### EXERCISE DETAILS
All records that follow are to be copied exactly, with images omitted.

### INFORMATION PROVIDED

= = = = =

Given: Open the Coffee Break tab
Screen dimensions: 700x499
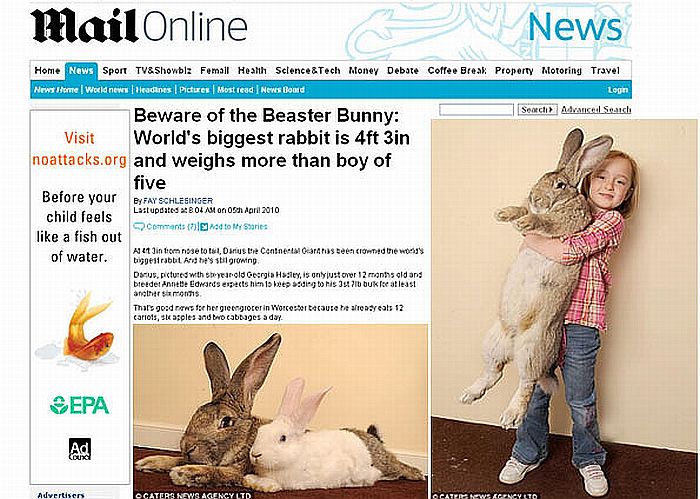Looking at the screenshot, I should [x=457, y=71].
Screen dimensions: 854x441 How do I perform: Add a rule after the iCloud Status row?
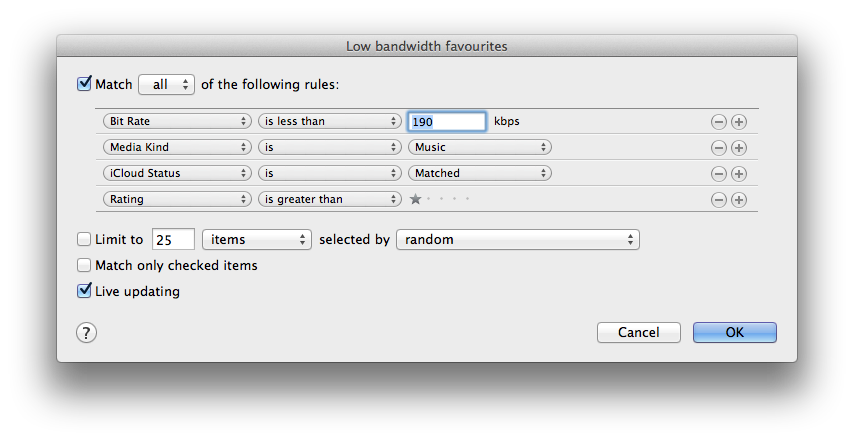[739, 174]
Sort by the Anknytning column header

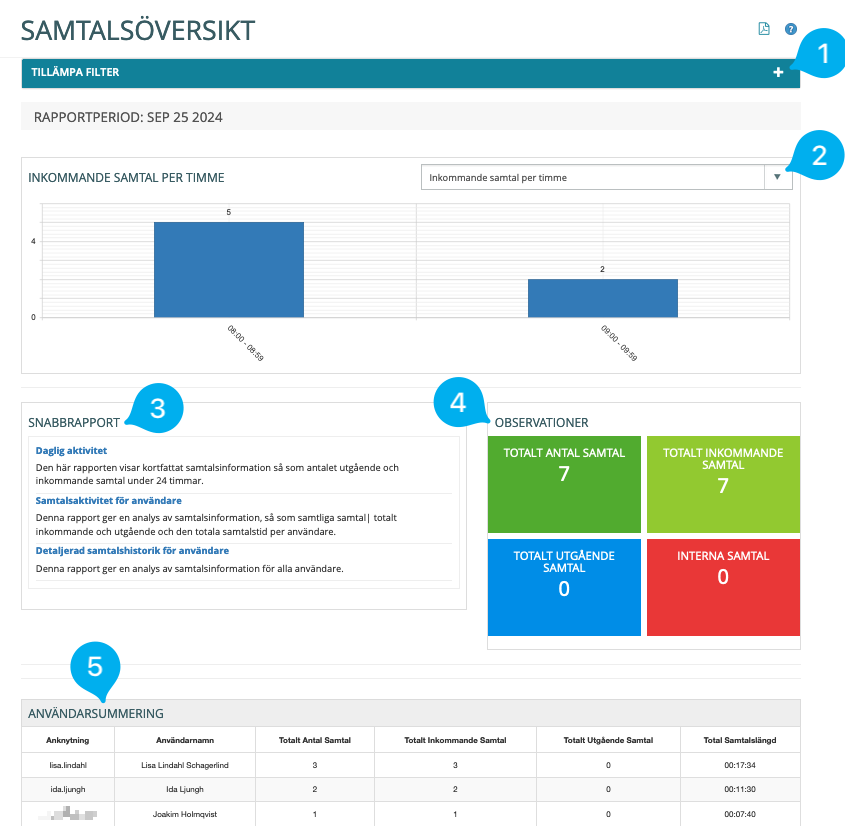[68, 740]
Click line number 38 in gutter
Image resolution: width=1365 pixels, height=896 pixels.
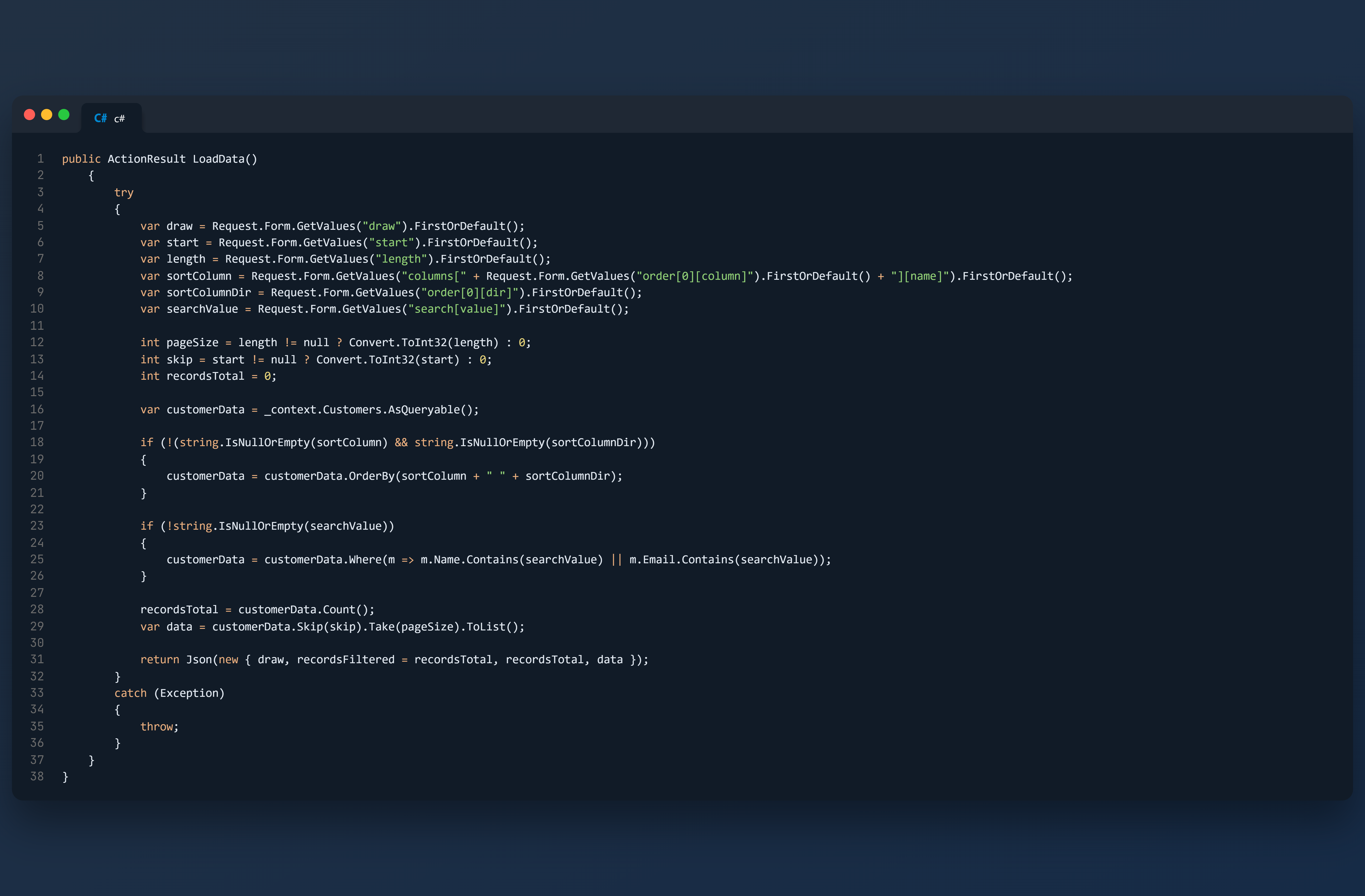coord(37,777)
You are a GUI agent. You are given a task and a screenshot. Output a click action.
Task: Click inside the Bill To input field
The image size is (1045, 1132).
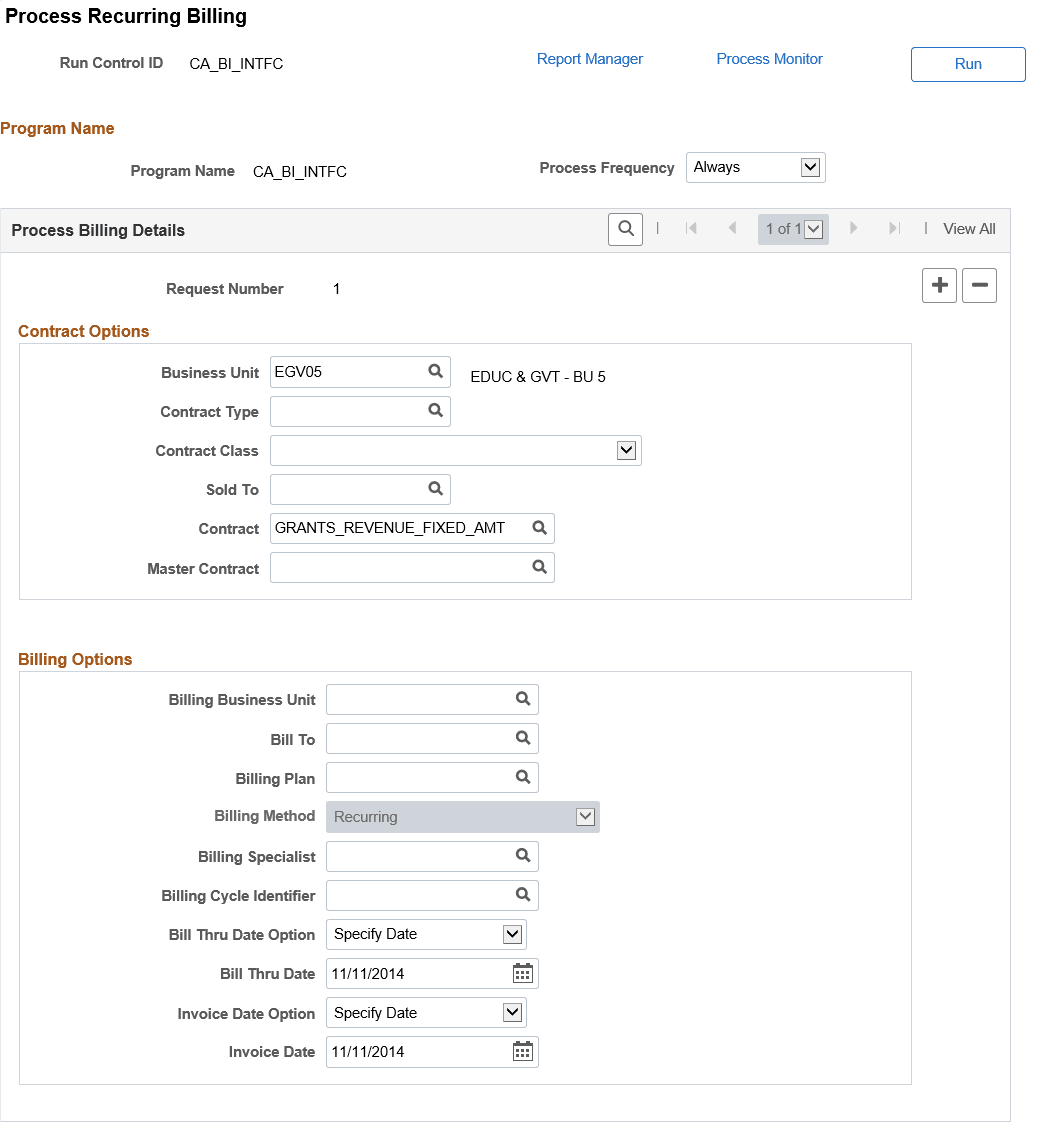click(420, 738)
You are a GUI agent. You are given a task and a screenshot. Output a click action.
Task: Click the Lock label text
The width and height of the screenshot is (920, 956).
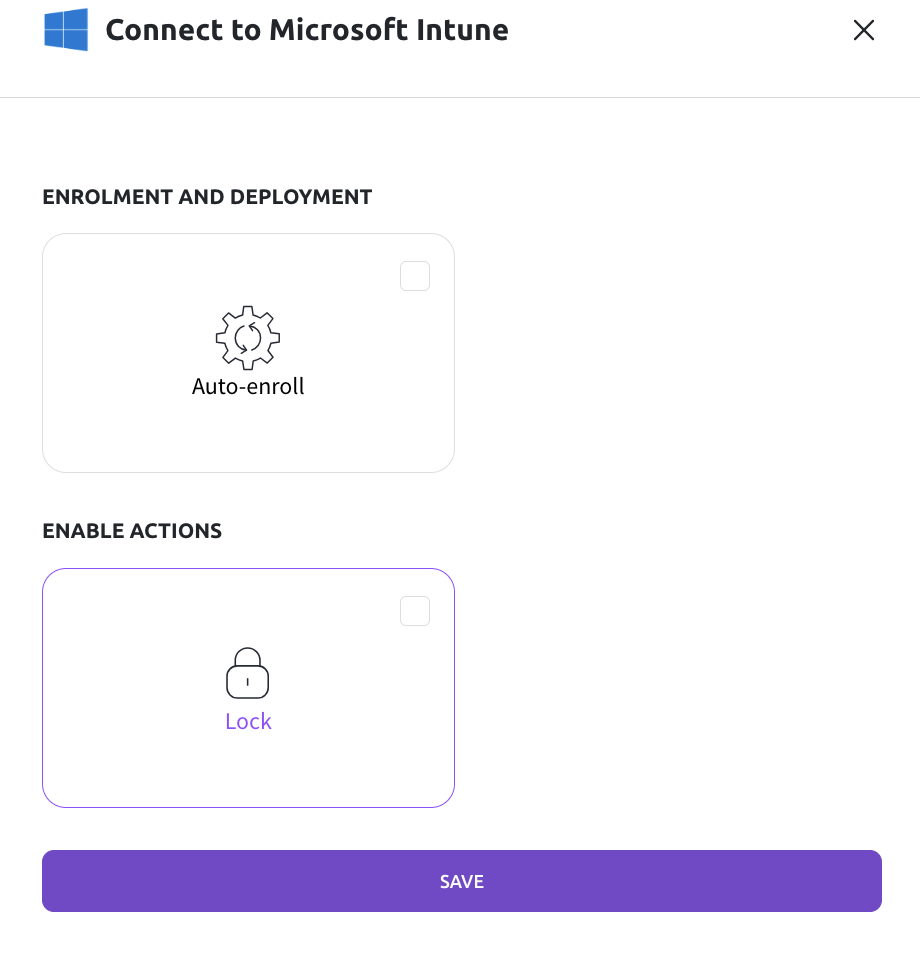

= = = = =

### SOLUTION TO THIS EXERCISE
Given: Open the Coffee Break tab
Screen dimensions: 700x499
Looking at the screenshot, I should [x=457, y=71].
Screen dimensions: 854x441 How do I perform: Add a rule after the iCloud Status row?
[739, 174]
Sort by the Anknytning column header

[68, 740]
Click line number 38 in gutter
Image resolution: width=1365 pixels, height=896 pixels.
coord(37,777)
You are a GUI agent. You are given a task and a screenshot. Output a click action.
Task: Click inside the Bill To input field
The image size is (1045, 1132).
click(420, 738)
You are a GUI agent. You are given a task and a screenshot. Output a click action.
Task: Click the Lock label text
The width and height of the screenshot is (920, 956).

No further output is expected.